Como eu queria não tê-lo conhecido. Eu era seu tendão de Aquiles e quanto mais eu ficasse ao seu lado, mais nossos rumos se tornavam ainda mais perigosos... Se Percy continuasse comigo naquele falso amor, apenas a morte o aguardaria. 

Quando eu menos percebi, lágrimas caíram de meus olhos. Novamente, eu estava chorando, impotente diante de meu próprio destino. Estava cansada... cansada de ser um problema para ele. Permiti que meu lado mais frágil agisse novamente, tentando encontrar conforto em meio as lágrimas derramadas. Eu não queria ser forte, mas mesmo assim não permitia que meu choro se tornasse audível. 

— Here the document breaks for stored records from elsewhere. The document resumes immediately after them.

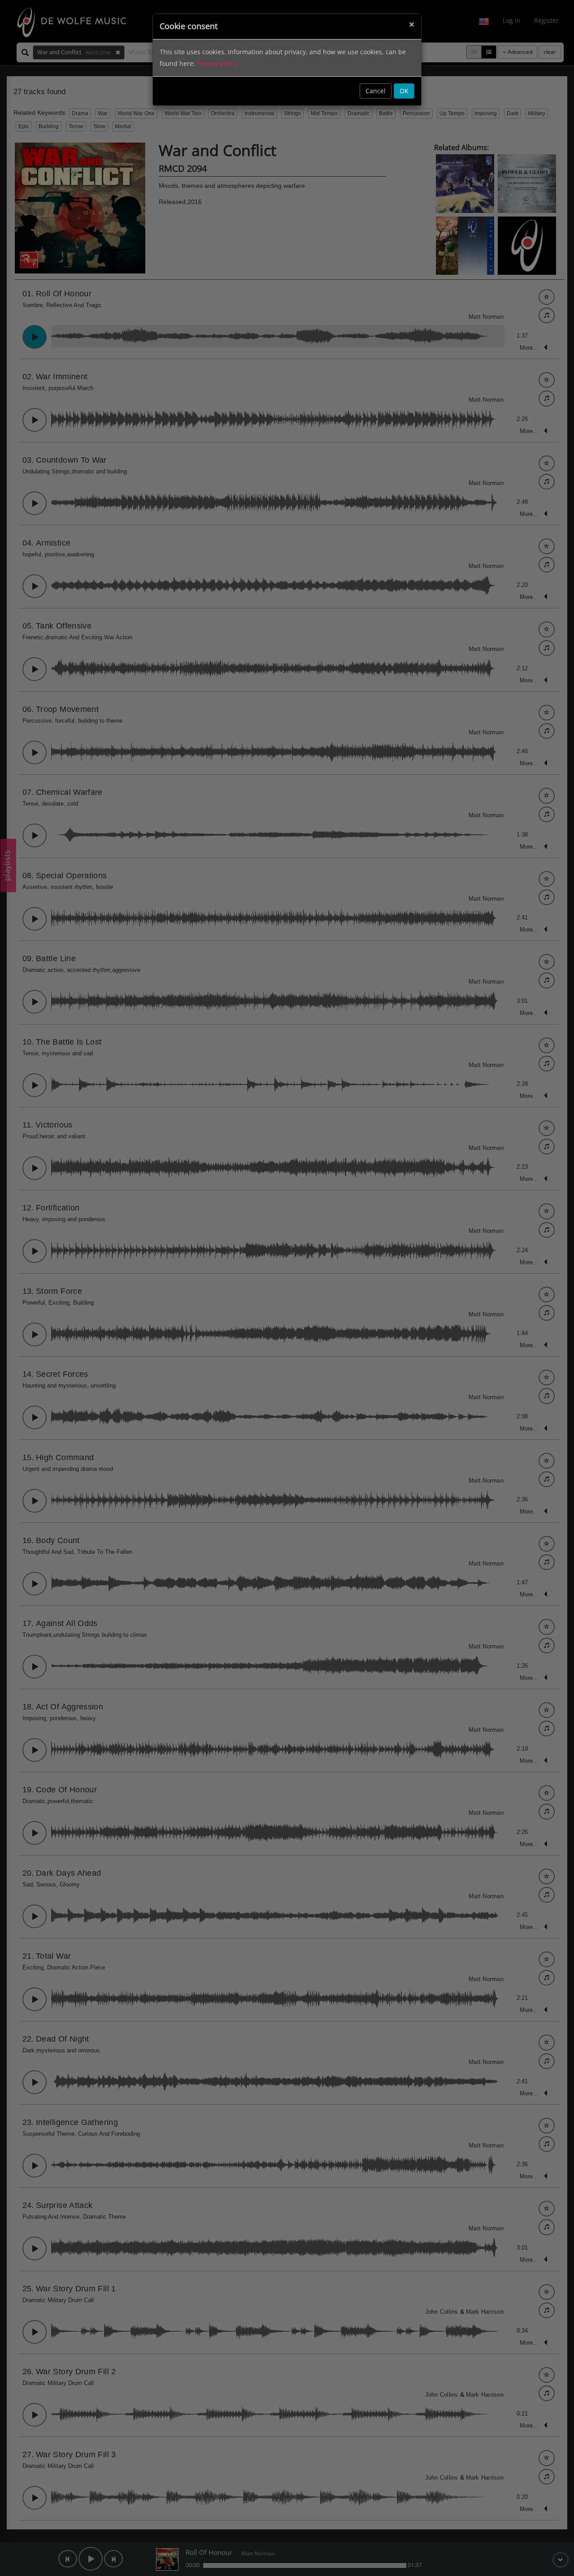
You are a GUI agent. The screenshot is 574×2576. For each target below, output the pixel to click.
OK (404, 91)
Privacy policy (217, 63)
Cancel (375, 91)
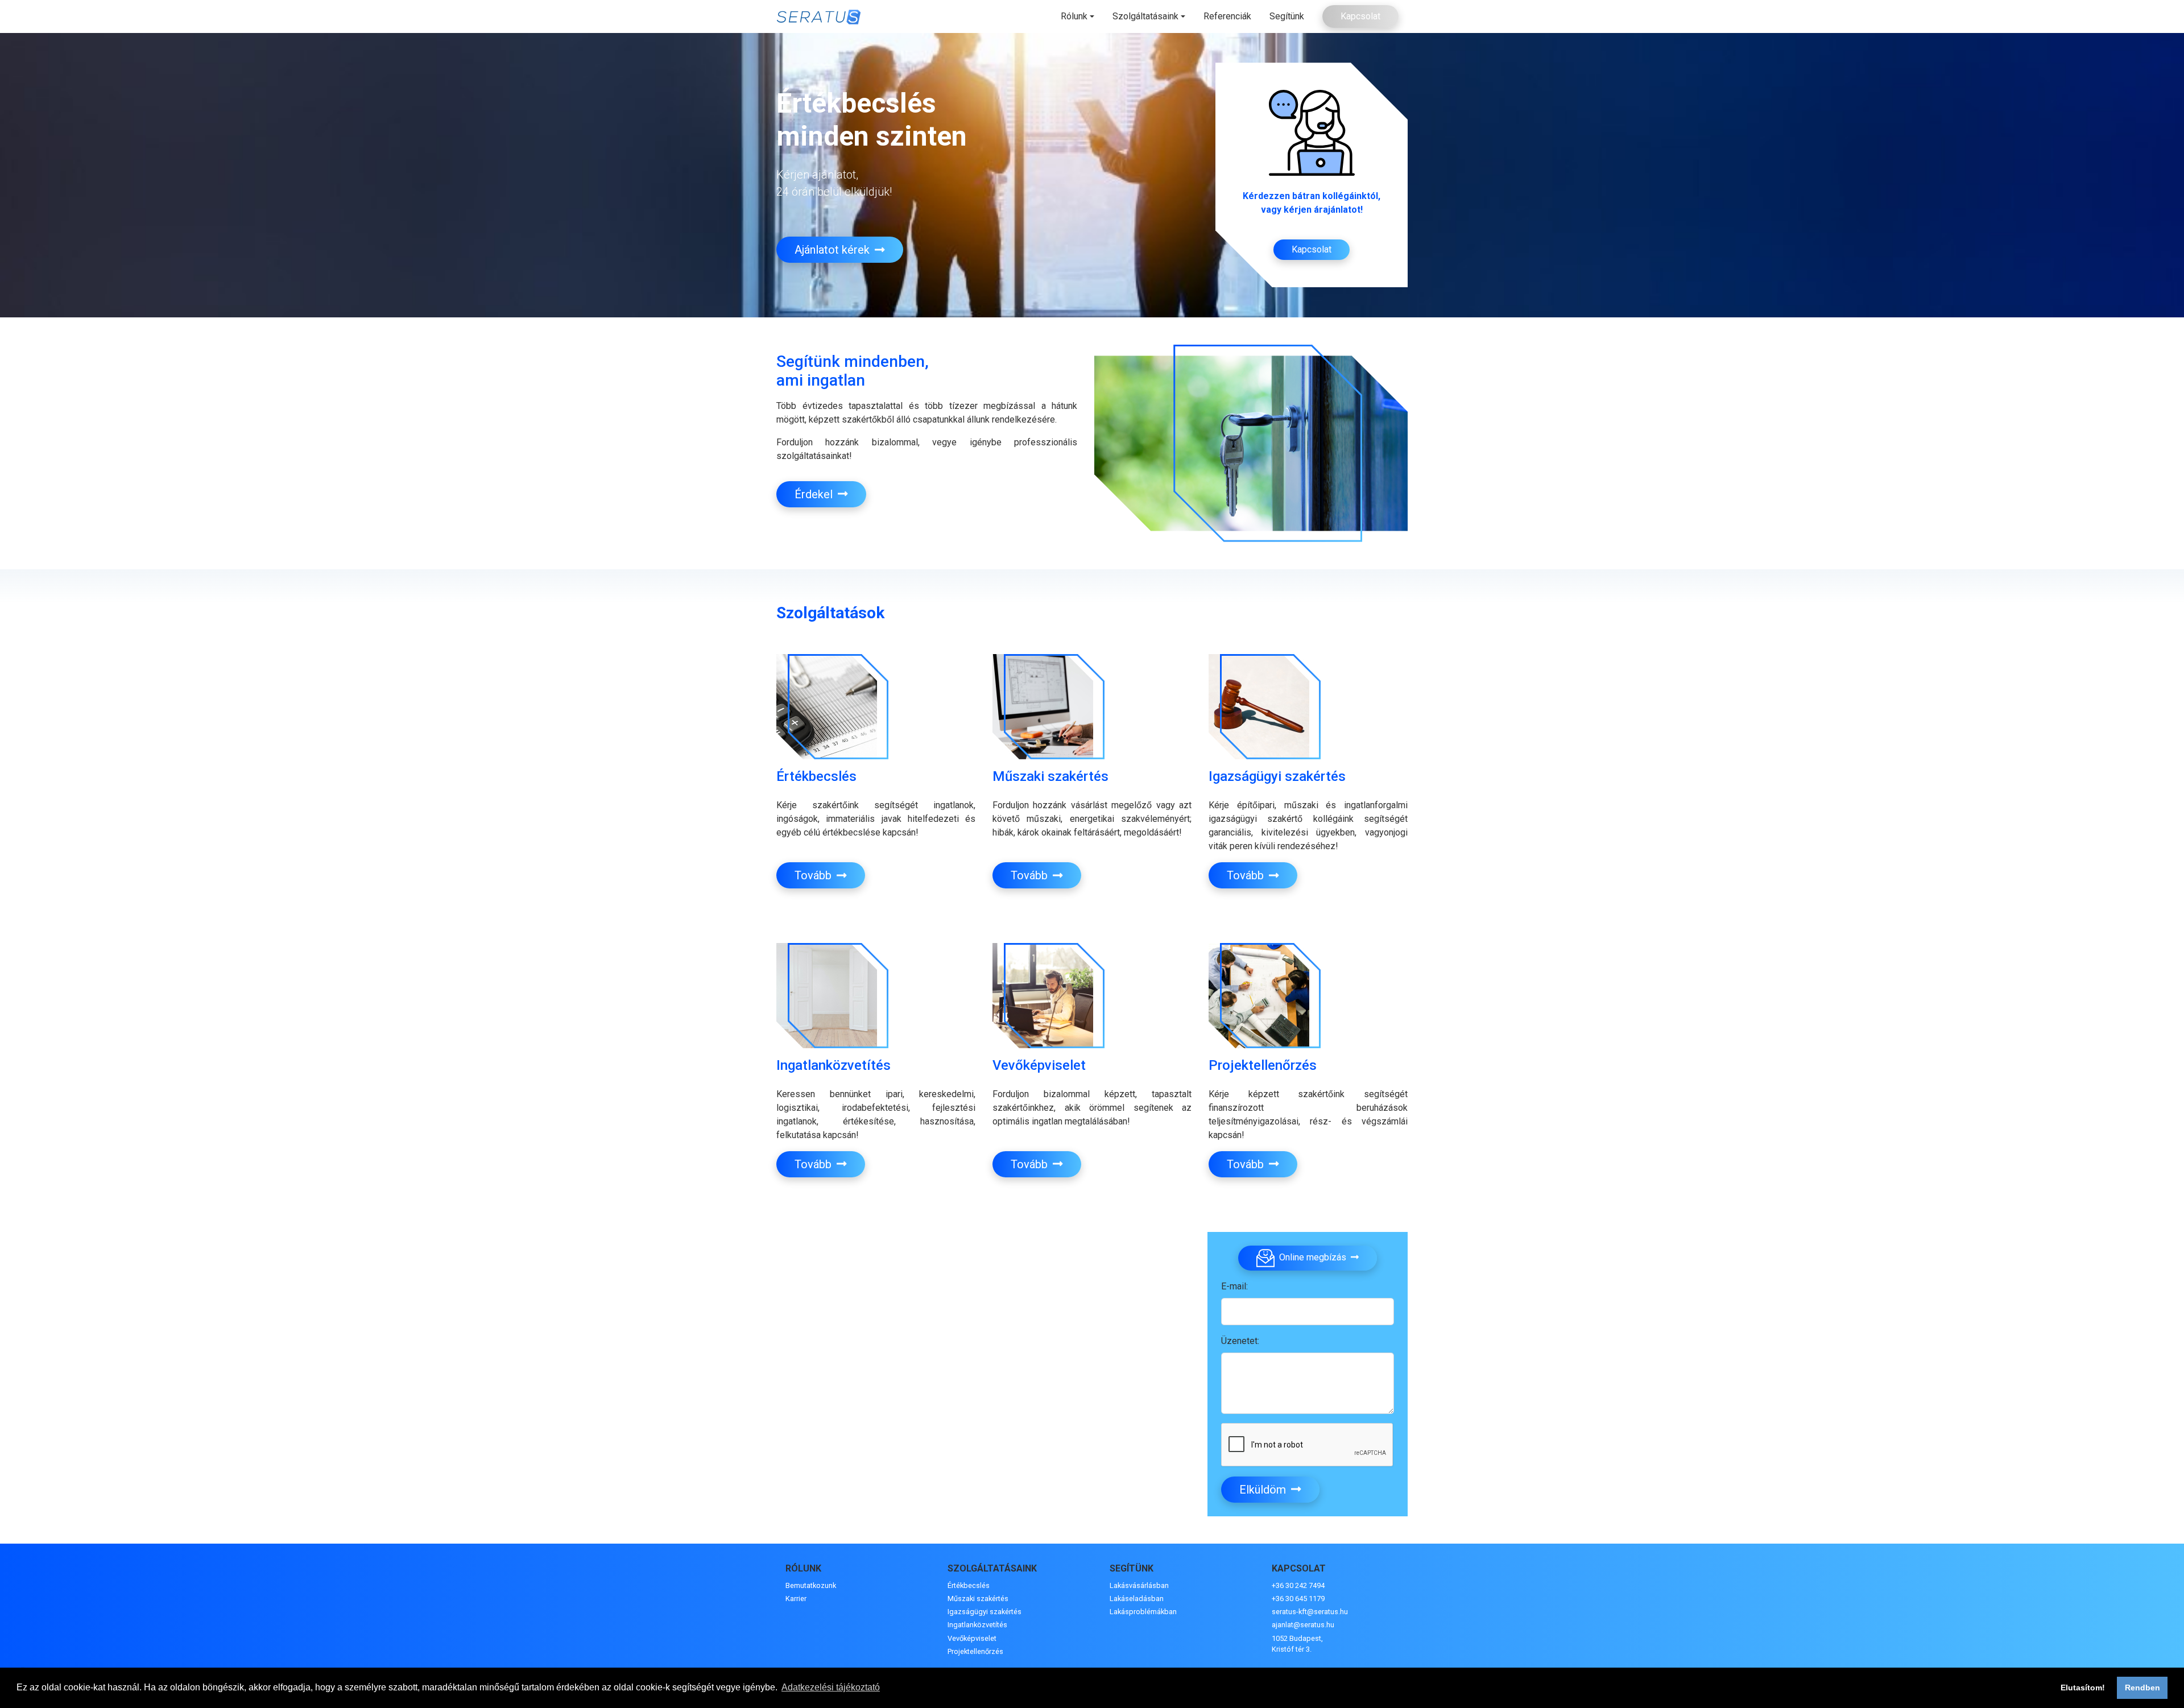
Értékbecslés (969, 1585)
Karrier (795, 1598)
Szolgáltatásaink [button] (1145, 16)
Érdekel (815, 494)
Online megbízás (1313, 1257)
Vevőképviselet (972, 1638)
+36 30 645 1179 (1298, 1598)
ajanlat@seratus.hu (1303, 1624)
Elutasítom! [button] (2083, 1687)
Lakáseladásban (1137, 1598)
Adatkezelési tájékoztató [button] (830, 1687)
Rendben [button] (2142, 1687)
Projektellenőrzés (975, 1651)
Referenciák (1227, 16)
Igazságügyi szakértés (984, 1611)
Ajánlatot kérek (833, 250)
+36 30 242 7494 (1298, 1585)
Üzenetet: (1240, 1340)
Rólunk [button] (1074, 16)
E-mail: (1234, 1286)
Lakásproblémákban (1143, 1611)
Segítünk (1286, 16)
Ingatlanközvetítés (977, 1624)
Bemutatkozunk (810, 1585)
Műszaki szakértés (978, 1598)
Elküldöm (1264, 1489)
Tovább (814, 875)
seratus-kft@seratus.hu (1310, 1611)
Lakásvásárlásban (1139, 1585)
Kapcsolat (1360, 16)
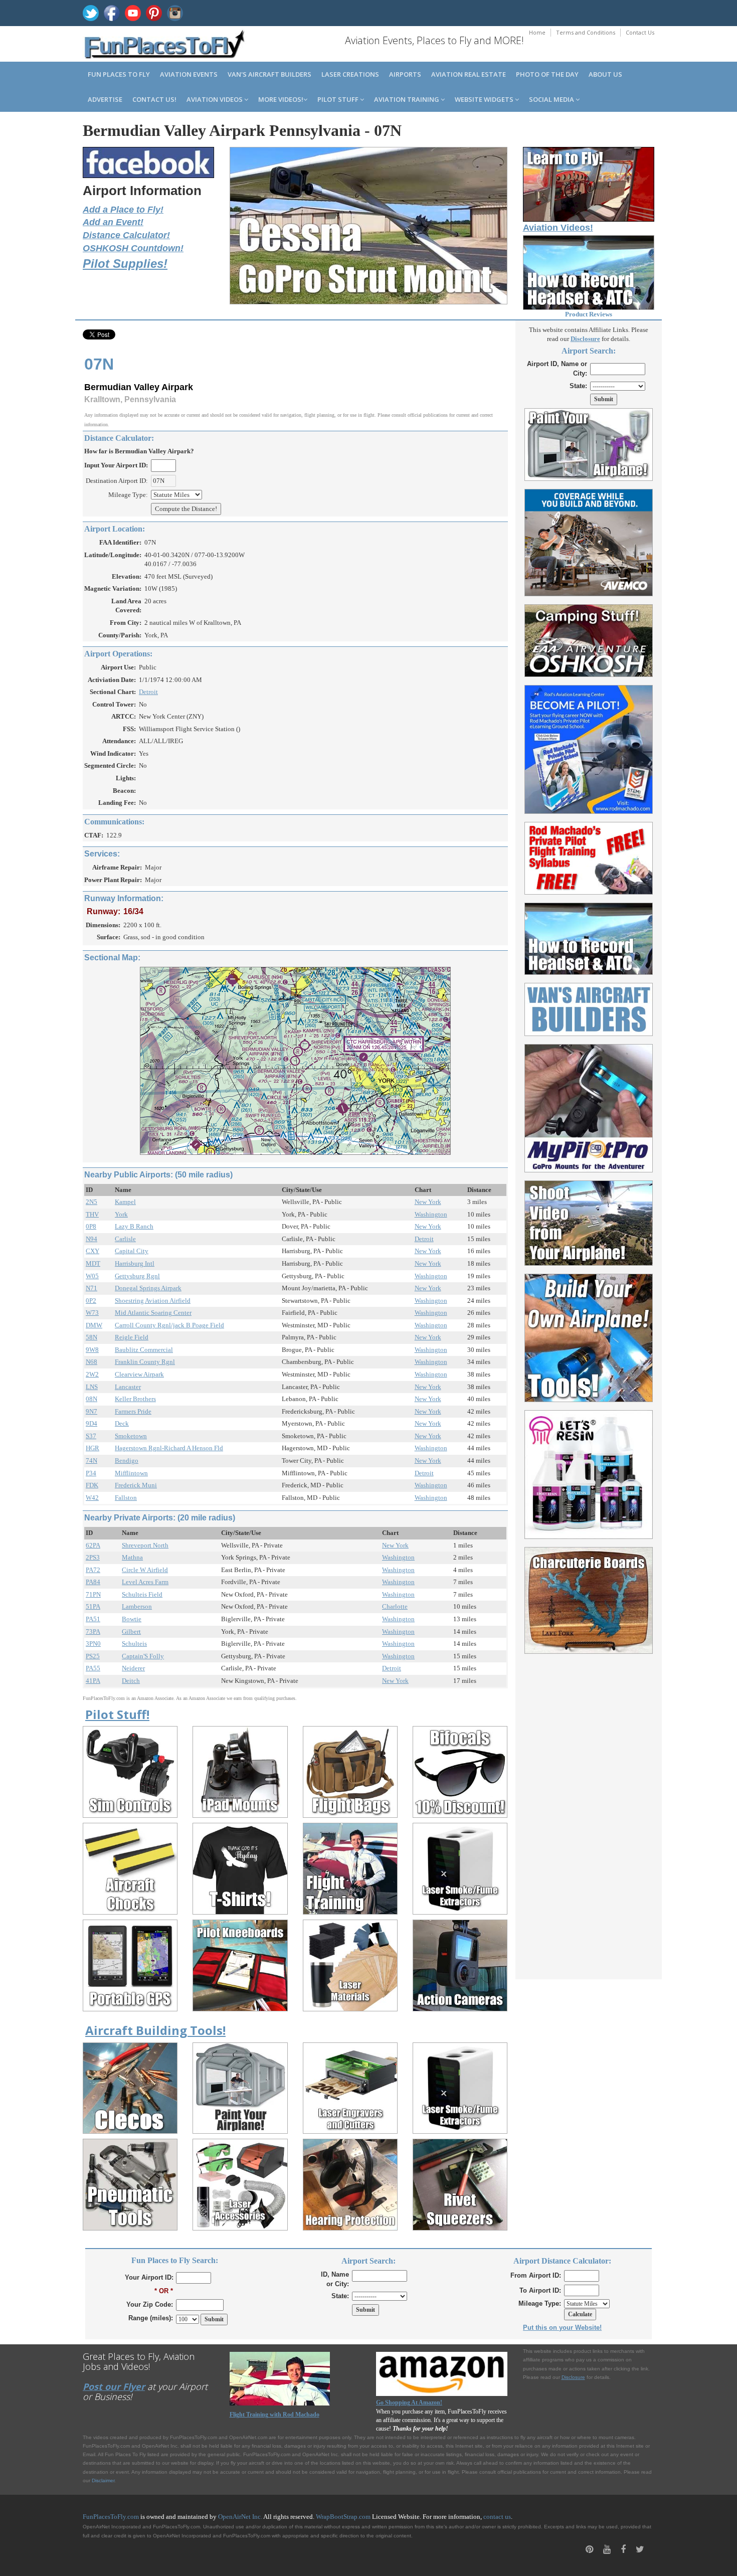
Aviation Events (189, 74)
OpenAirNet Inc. (240, 2516)
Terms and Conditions (585, 32)
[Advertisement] (589, 1810)
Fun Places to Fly (119, 74)
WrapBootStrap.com (343, 2516)
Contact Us (640, 32)
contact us (497, 2516)
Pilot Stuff (338, 99)
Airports (405, 74)
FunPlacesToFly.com (111, 2516)
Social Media (552, 99)
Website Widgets (485, 99)
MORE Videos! (280, 99)
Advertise (105, 99)
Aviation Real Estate (468, 74)
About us (605, 74)
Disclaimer (103, 2480)
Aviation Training (407, 99)
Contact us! (154, 99)
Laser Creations (350, 74)
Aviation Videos (215, 99)
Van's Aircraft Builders (269, 74)
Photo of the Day (547, 74)
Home (537, 32)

Então, minha visão ficou turva e minhas pernas fraquejaram. Não houve como impedir o acontecimento e acabei desabando para o piso frio. Por mais que a água atingisse meu rosto e mesmo lutando para me levantar, minha consciência se perdia na escuridão e acabei por desmaiar. 

 

 

 

 

Quando abri meus olhos com pesar, pude sentir o olhar de Kreptos me consumindo de tanta seriedade. Olhei ao meu redor calmamente, notando que não estava mais no chuveiro. Eu estava deitada em meu futon no grande cômodo do chalé de Ártemis. Minha cabeça latejava ferozmente, ainda mais do que eu estava acostumada a sentir. Lembrei-me que não havia tomado minha dose diária de néctar no dia anterior. Muito menos havia consumido um pouco de ambrosia. Certamente, era devido a isso que meu corpo estava ainda pior. Suspirei derrotada quanto a isso e pensei que deveria ser mais cuidadosa para que aquele erro não se repetisse. 

 

— Isso está ficando, irritantemente, mais frequente. – Kreptos se aproximou em passos calmos, mas cuidadosos, deitando-se bem próximo da minha cabeça. Apenas voltei um pouco do meu rosto em sua direção e senti seu fofinho gélido tocar em minha bochecha sutilmente enquanto que seus olhos se mantinham fechados. – Não assuste seu guardião assim. 

— Não é como se eu quisesse. – levei uma das mãos até sua face, afagando sua cabeça como podia. Aquele pequeno ato me era doloroso, afinal, todo o meu corpo sofria pela falta de força. Porém, o sorriso que o lobo exibia devido ao toque me fez manter a carícia, mesmo com a dor. Às vezes, eu me indagava se Kreptos havia adquirido alguns gostos e atitudes inusitados devido sua longa permanência em forma animal. – Obrigada. Quanto tempo, mais ou menos, eu apaguei? 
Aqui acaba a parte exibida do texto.